Dutch entrepreneur tunes into the futurGenius for self-expression
Dutch entrepreneur tunes into the futurGenius for self-expression A Dutchman wrote the check, and he gets to pontificate at a hatchery for new-media arts in Emeryville
At the Ex'pression new-media arts school in Emeryville, people are gathered around a large conference table to soak in the words of multimillionaire benefactor Eckart Wintzen.
"The West and East must come together and spread a different way of being happy," Wintzen intones, eliciting nods from his appreciative audience. "If the East simply copies the West, it's going to be disaster."
The 62-year-old Dutchman, who runs a venture capital firm from a castle in the woods in the Netherlands and underwrote the cost of Ex'pression, is using guru-speak to say that China's increasing demand for consumer goods will lead to hundreds of millions of new cars and environmental catastrophe.
But Wintzen -- who is simply called Eckart around the school -- could muse on just about any topic and generate smiles from the Ex'pression folks. It's like having a visit from the eccentric uncle who drops by after writing a check for $28 million.
"Like a lot of people in his position, he can kind of . . . put forward what he's thinking," said Gary Platt, 48, a recording industry veteran who is the president and daily operations chief of the 65,000-square-foot school in Emeryville's tech district.
Packed with top-of-the-line audio and digital equipment and emphasizing hands-on experience and immersion in new media, Ex'pression is kind of like Wintzen himself: high end, forward thinking and totally, absolutely committed to commercial enterprise.
Wintzen says his support of the school, which opened in 1999, is part of a grand scheme to participate in the "immaterial economy," a concept that must have sounded sexier during the eruption of the Nasdaq than it does in plodding ol' 2002.
Still, the entertainment techies of the future are flocking to the vibrant converted warehouse on Shellmound Street. Between 30 and 50 students are admitted to the school every two months, specializing in sound, animation or Web-design tracks.
Platt, sounding like a concert promoter, said there are a few seats open for the June program. The August program, he said, is sold out.
And why not? For the $32,950 fee -- less than the price of a year at Stanford -- Ex'pression students work with the best equipment available and enjoy instruction and guest lectures from some of the Bay Area's most accomplished professional rock musicians.
Jack Douglass, a producer who has worked with John Lennon, Aerosmith and the Rolling Stones, teaches a class called the Psychology and Etiquette of the Recording Session. Bon Jovi, Alan Parsons and the Calling have recorded at the school. Rock stations KFOG and the former Z95 have broadcast occasional concerts.

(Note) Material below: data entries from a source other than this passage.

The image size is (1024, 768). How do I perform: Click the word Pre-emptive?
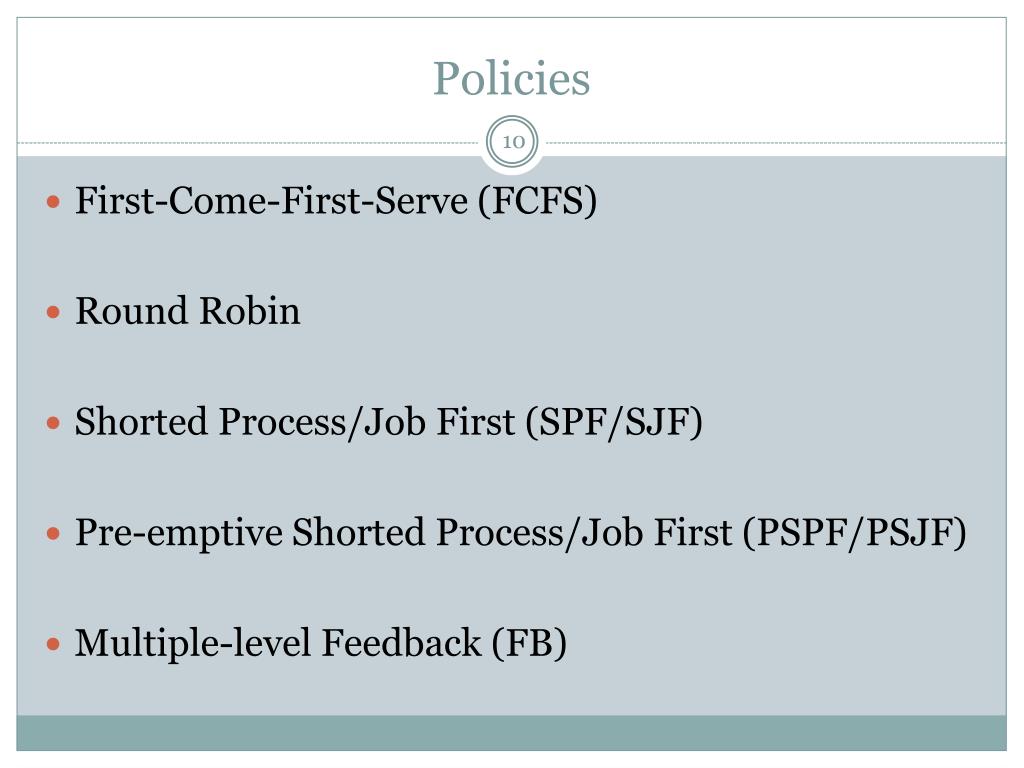click(x=179, y=534)
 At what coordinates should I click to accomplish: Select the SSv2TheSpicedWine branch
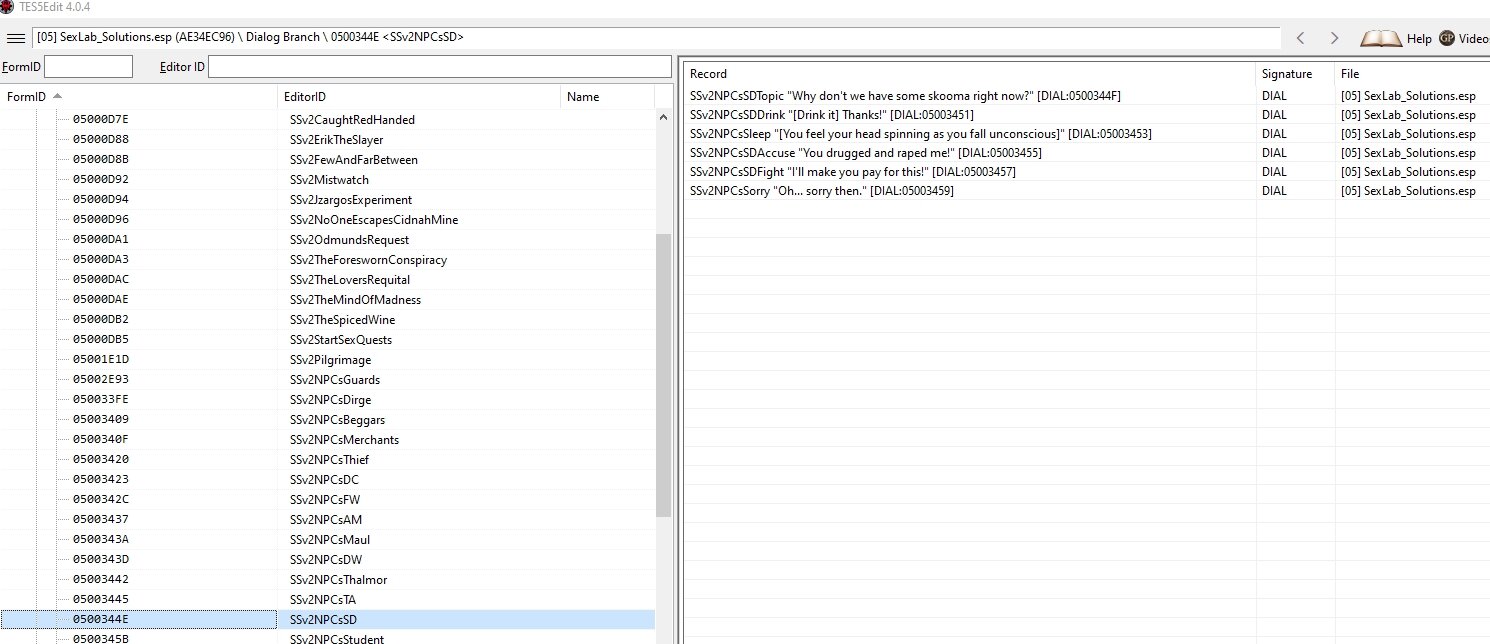342,320
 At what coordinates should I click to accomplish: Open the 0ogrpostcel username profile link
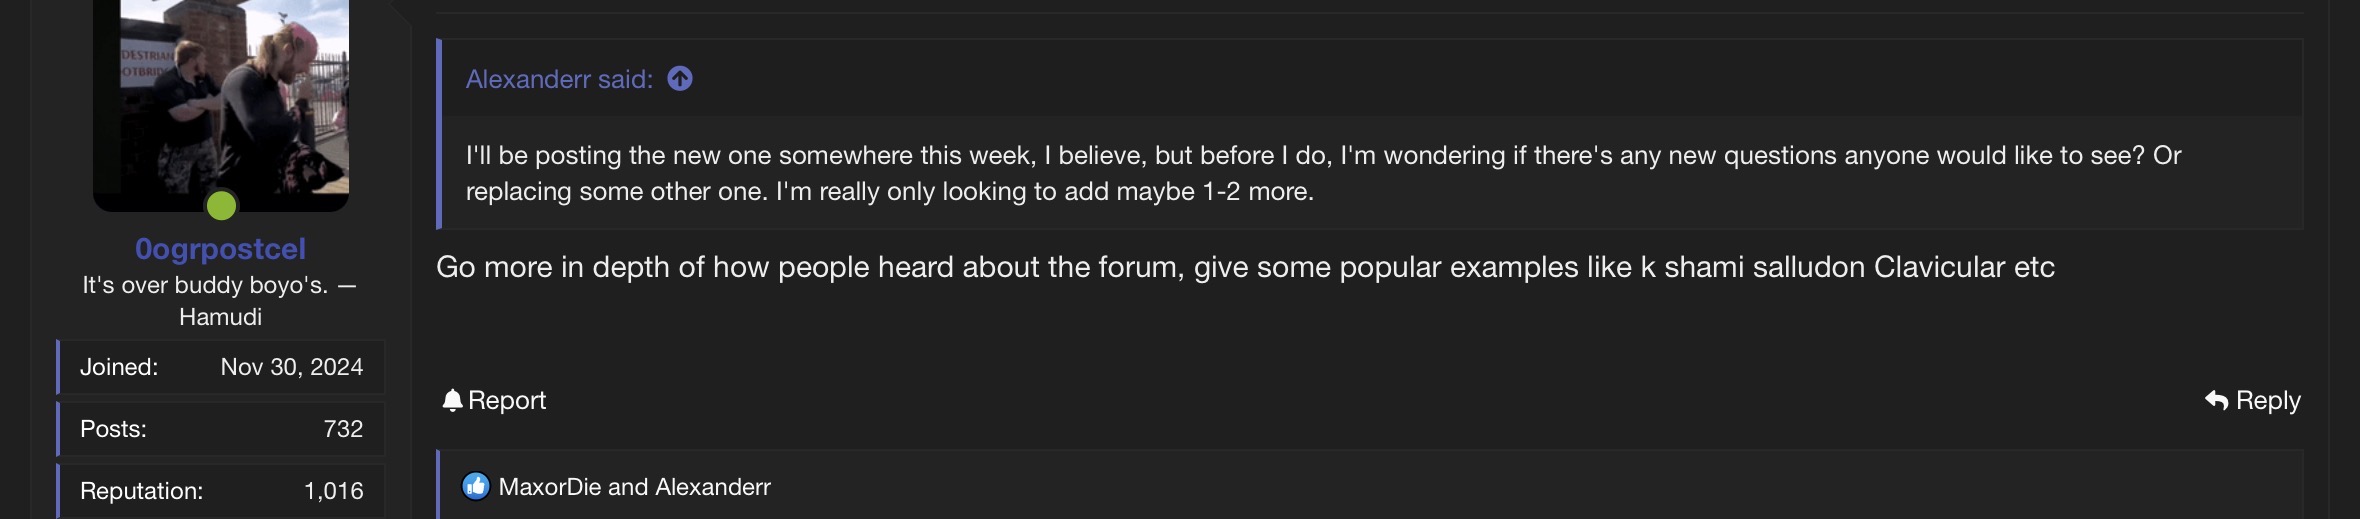221,249
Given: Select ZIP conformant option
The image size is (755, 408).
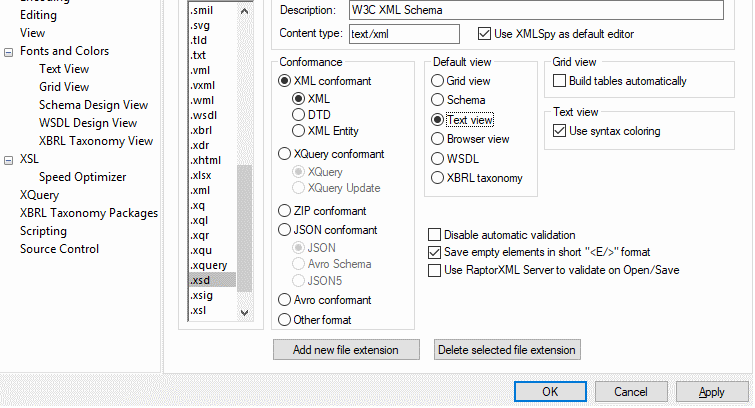Looking at the screenshot, I should click(285, 211).
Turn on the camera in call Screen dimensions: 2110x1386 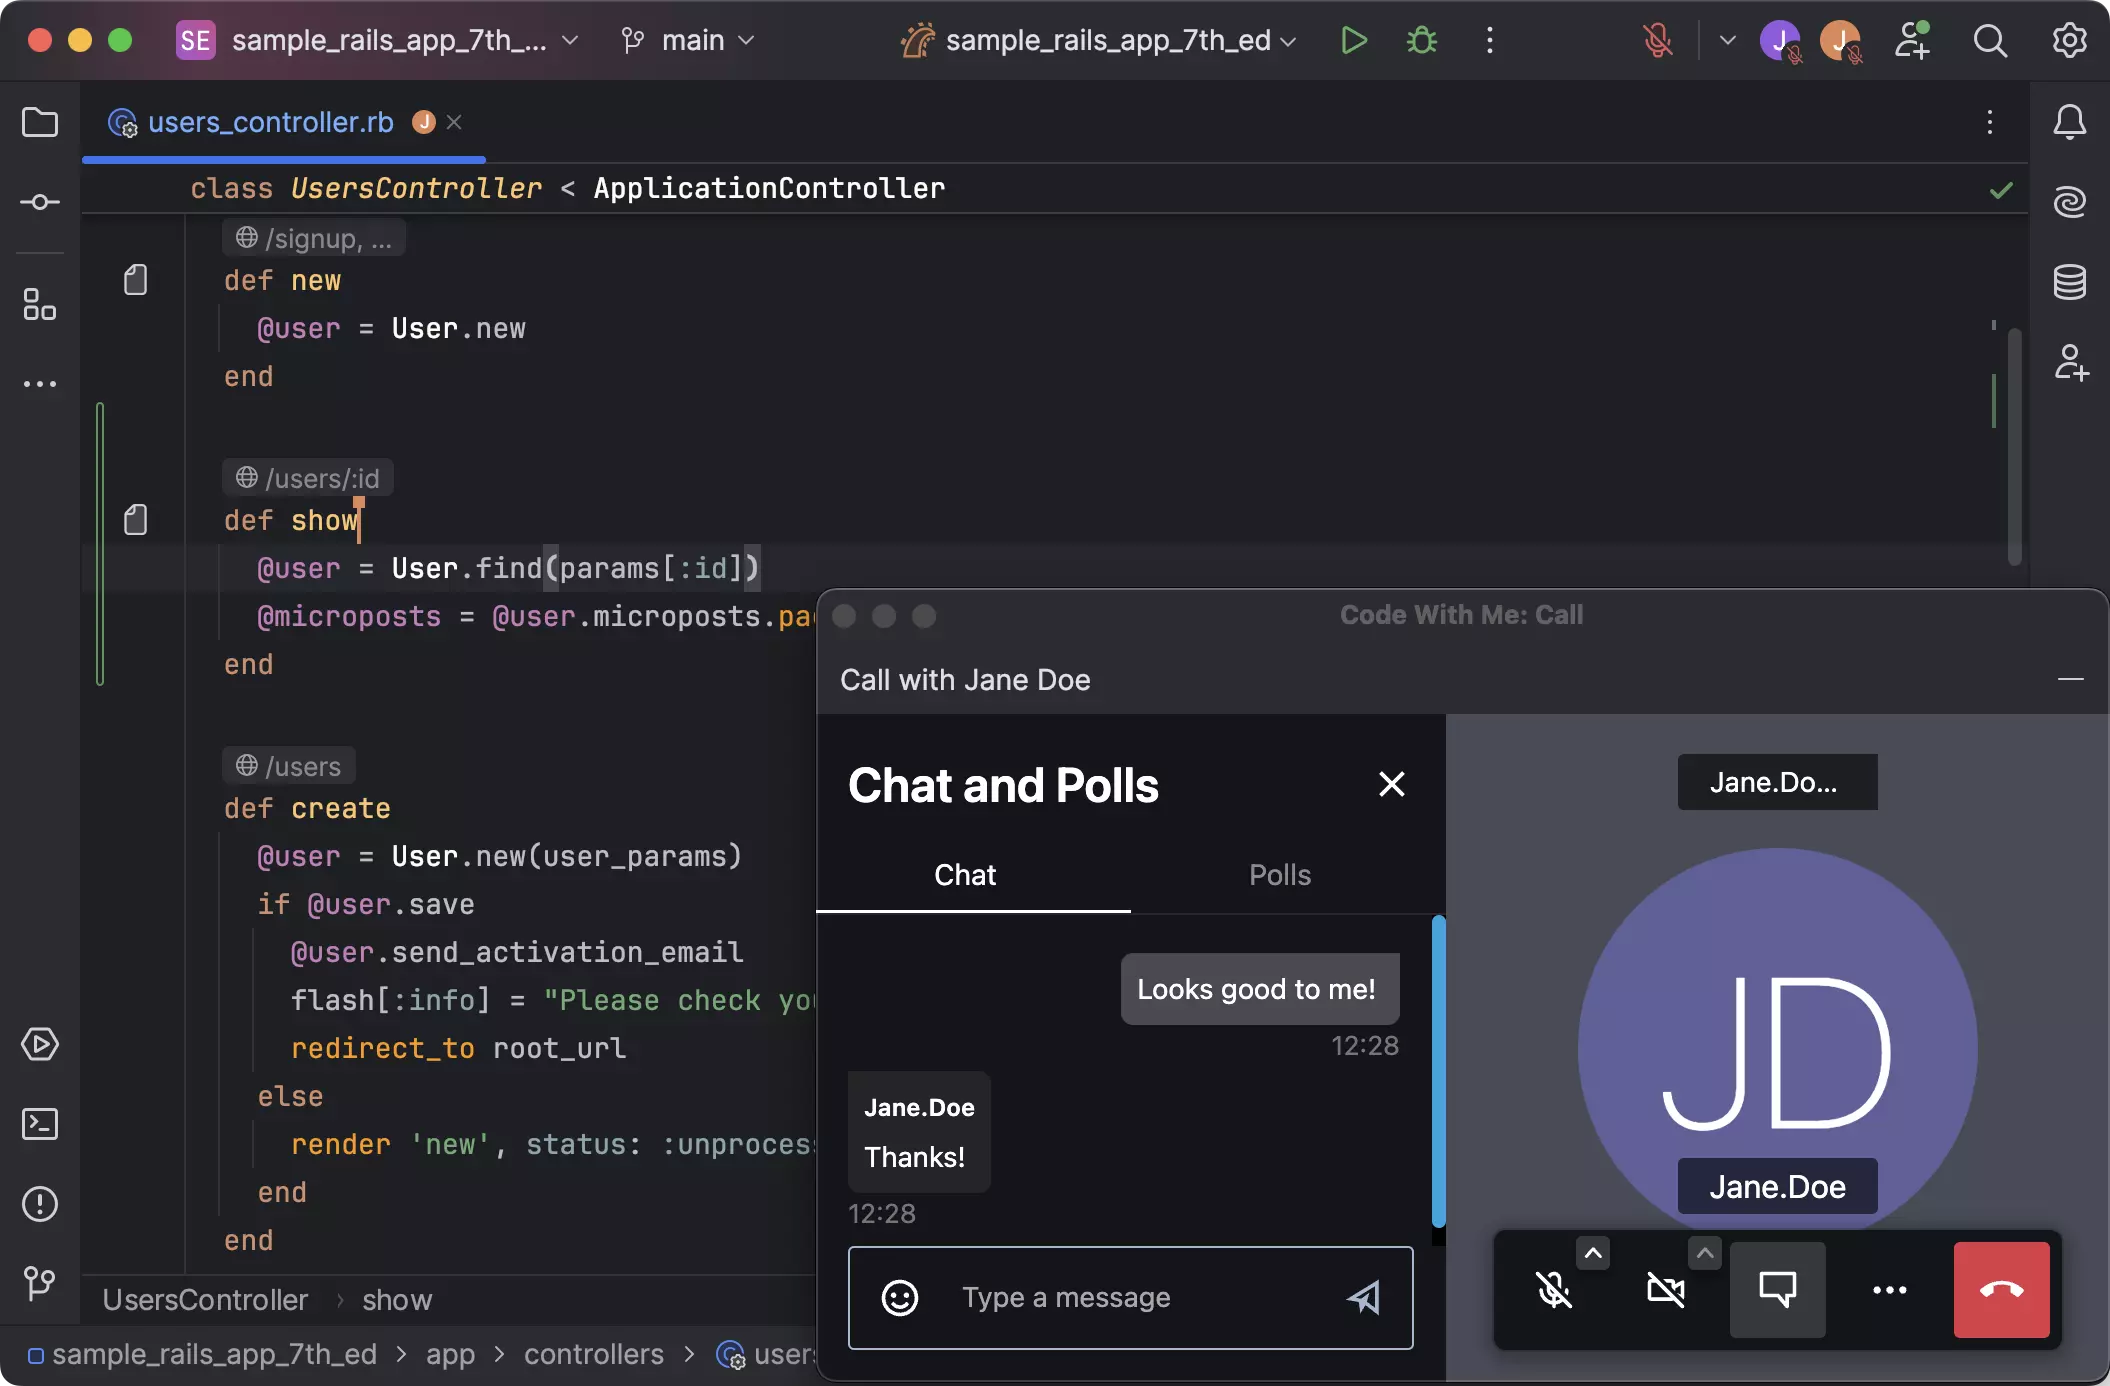tap(1665, 1290)

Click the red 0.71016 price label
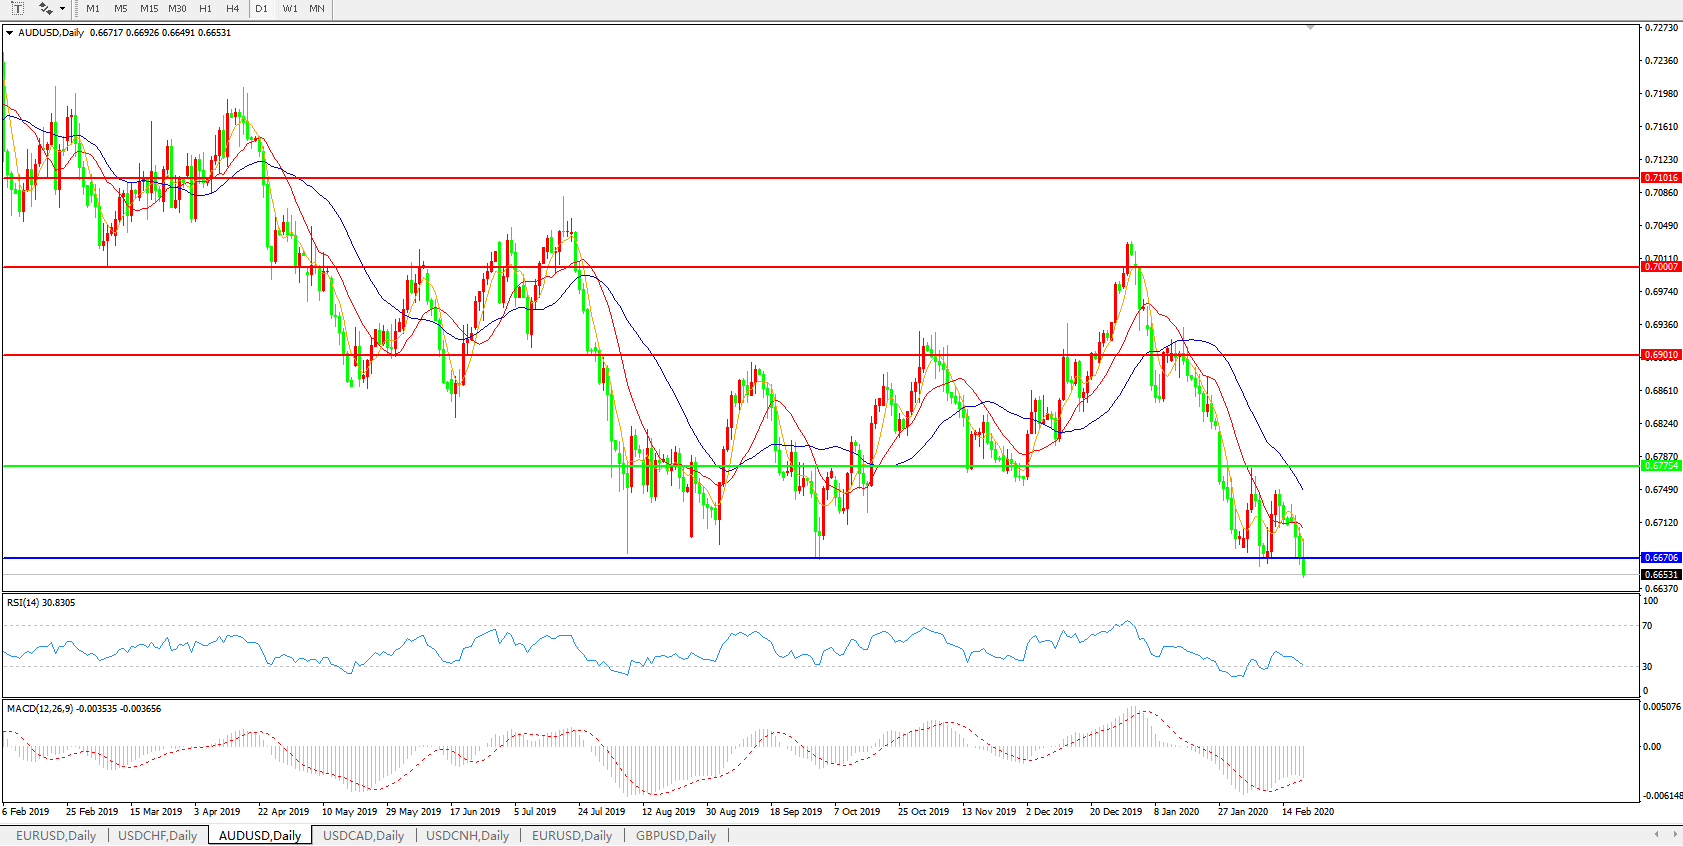pyautogui.click(x=1661, y=178)
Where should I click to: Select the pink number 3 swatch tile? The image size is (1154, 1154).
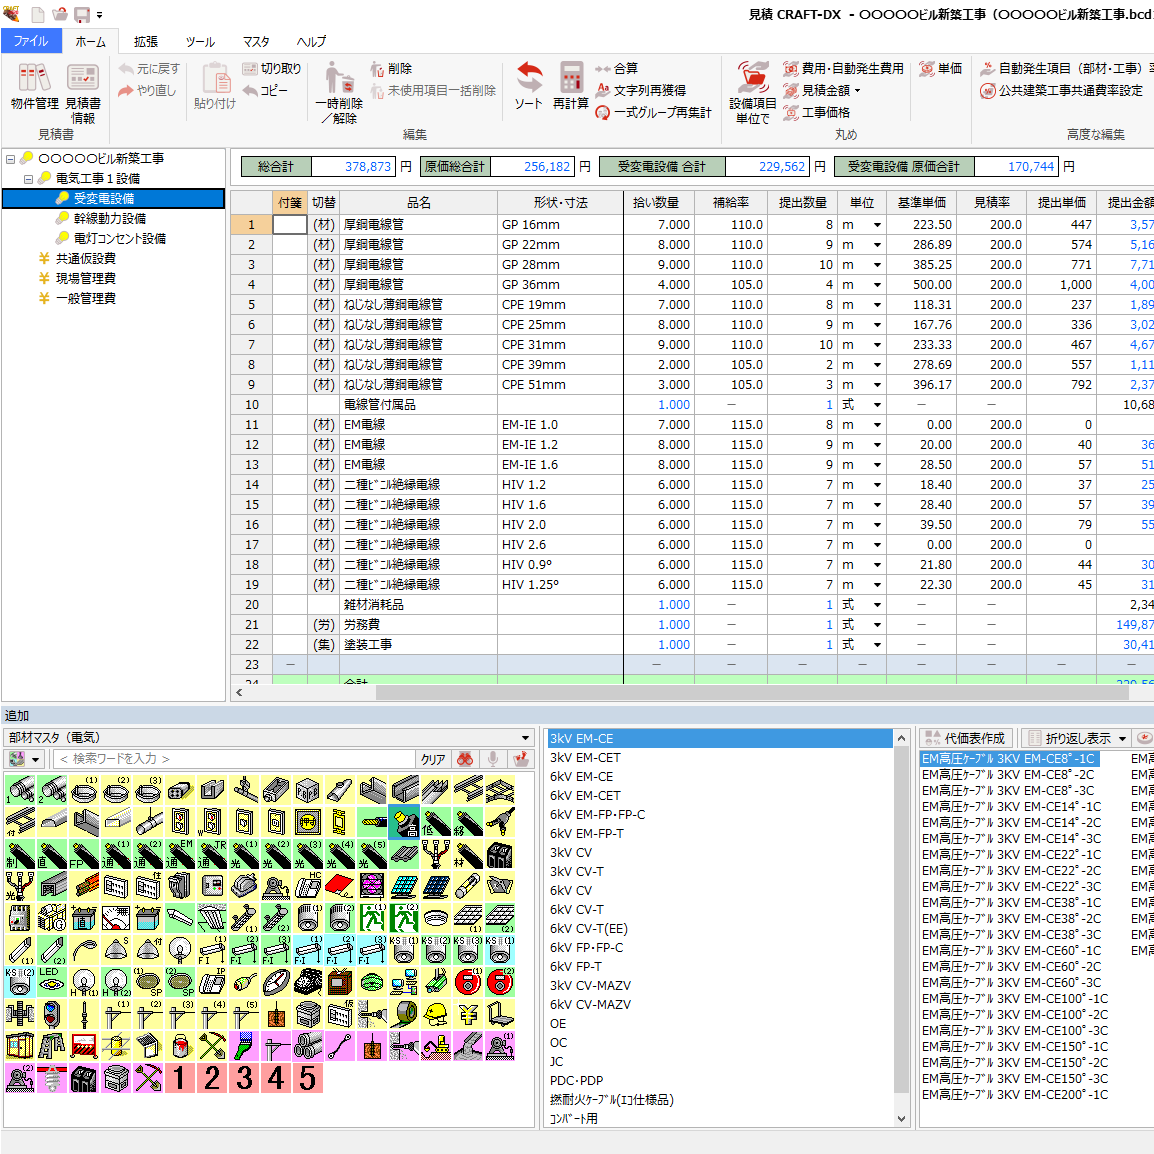244,1078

"Gary had this dream of doing a media school, and that fit in with my vision of the economy of the future," Wintzen said. "We are creating the operators of virtual wealth."
For Ex'pression's older, more conventional rivals, such as the Center for Electronic Arts, San Francisco State University's multimedia program and the Academy of Arts, this kind of competition is worrisome.
"We call them the 'Beast from the East,' " said Murray Powers, director of the Center for Electronic Arts. "We start out with drawing and have a much more traditional approach. They flood rock stations with ads, they do high-end audio and they have a ton of money. It's a total immersion into your wallet."
But Howie Stein, the facilities manager for Zoetrope studios, has hired Ex'pression students for internships and says he is impressed with their drive and ambition.
"They structure their curriculum and academics to simulate the real world," Stein said, "It's a marathon atmosphere. You've got to be focused, or you're wasting your time and money."
That is an attitude the worldly and wealthy Wintzen can relate to. An engineer by training, he made his fortune by selling a software company to the Dutch conglomerate Philips in 1996, then founded Ex'tent Green Venture Capital with the proceeds.
The firm funds a wide range of activities: immune system research, chemical- free gardening supplies, a car-sharing program in Amsterdam, a communications consultancy and the Ben & Jerry's ice cream franchise in the Benelux countries, among many others.
They are all ventures easily identifiable with the hippie capitalist in worn jeans, spectacles and floppy vests. Ex'tent -- "Eck's tent" -- is broad minded but practical.
His next big thing, he says, another step toward the immaterial economy, will be the video phone. Wintzen is working with a Dutch bank to develop it.
Then, perhaps, it's on to China, where he sees trouble on the horizon.
"The Eastern economy is dominated by Western economic thinking, which, I think, is bad news," Wintzen says. "In China, everyone has a telephone, and now, everyone wants a car. That will be a great burden to the planet."
Can the Chinese get in the tent? Can the long-suppressed capitalist tendencies of a billion people jibe with Wintzen's prescription for a happy planet?
"Let's still be happy, still be wealthy and not ruin the planet!" Wintzen exclaims, bidding Ex'pression goodbye for this visit and flying back to the castle.